A sound that is sadly all too familiar for United fans. For the past five seasons before the start of this one, the run has been patchy at the very best. The hope and optimism that all fans have (hey, this just might be our year!) have been extinguished by the end of October. Instead of aiming at a shot at the title, the team was left clinging on to the coat-tails of those in the European places. It used to be said that under Alex Ferguson, that whoever finished ahead of us were likely to win the title. Now it became that they were able to qualify for the champions league. Not good enough. The beginning of the ‘chosen one’ earned a mere 7 points from the opening six game. Two defeats and two draws in that same period under Van Gaal saw them drop ten points in the same time.
But surely the season is a long one and it is all about finishing well rather than finishing well? And wasn’t there poor starts to campaigns that ultimately proved successful under Sir Alex? Yes to both. Top teams will have periods of difficulty in every season. Getting through patches when you are not at your best has always been the sign of champions. Grinding out scores and results is perhaps a greater boost than a resounding battering of relegation fodder.
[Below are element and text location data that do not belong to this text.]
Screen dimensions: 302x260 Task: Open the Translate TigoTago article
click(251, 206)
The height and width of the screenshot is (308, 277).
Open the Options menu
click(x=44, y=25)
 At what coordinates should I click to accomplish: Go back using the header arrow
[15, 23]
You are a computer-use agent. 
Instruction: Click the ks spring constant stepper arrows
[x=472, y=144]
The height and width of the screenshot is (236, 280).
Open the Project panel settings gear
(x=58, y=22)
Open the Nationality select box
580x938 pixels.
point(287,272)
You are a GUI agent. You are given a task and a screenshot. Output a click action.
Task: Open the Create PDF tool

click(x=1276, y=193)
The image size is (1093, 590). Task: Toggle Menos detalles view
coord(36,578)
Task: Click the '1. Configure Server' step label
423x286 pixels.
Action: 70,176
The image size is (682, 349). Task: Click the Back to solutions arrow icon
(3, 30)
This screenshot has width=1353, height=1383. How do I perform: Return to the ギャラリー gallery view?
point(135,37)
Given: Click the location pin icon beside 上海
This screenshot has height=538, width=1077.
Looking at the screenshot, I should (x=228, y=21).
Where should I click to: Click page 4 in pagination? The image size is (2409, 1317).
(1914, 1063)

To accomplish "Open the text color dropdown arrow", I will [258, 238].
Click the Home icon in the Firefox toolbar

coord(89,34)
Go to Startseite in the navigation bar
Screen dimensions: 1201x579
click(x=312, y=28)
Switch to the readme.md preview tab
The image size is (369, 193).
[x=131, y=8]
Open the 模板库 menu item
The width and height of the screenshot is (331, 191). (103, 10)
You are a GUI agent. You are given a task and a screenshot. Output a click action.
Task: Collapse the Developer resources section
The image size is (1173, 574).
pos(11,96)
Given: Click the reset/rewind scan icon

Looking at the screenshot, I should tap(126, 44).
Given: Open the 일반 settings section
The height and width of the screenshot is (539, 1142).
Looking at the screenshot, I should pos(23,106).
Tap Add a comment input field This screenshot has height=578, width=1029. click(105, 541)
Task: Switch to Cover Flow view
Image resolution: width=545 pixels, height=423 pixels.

It is that statement of intent for the year that an opening day win provides however. Of the potential title contenders, ourselves, City and Leicester would be expected to win. Arsenal and Liverpool face each other whilst Chelsea face a tricky West Ham side.
Can Eddie’s men surprise the reds again?
Not that we can expect to have it easy at Dean Court. The 2-1 defeat there last December was just one of a series of dropped points before Christmas. A tight pitch, spirited opposition and a promising young manager all combined to make a decent premiership side. It was perhaps a surprise to lose Matt Ritchie and Tommy Elphick to teams that were relegated but they did good business in picking up Brad Smith and Jordan Ibe from Liverpool. A fit Calum Wilson will allow for greater options up front to complement former red Josh King and midseason recruit Benik Afobe. An experienced centre-half is perhaps needed to shore up a defence that were opened up at times last year.
The attention is on Jose and co. after the spending spree during the pre-season and time for talking has ended. Start well and they could be setting themselves up for a real shot at the main trophy in May. A repeat performance and they could see their opposition disappearing into the distance.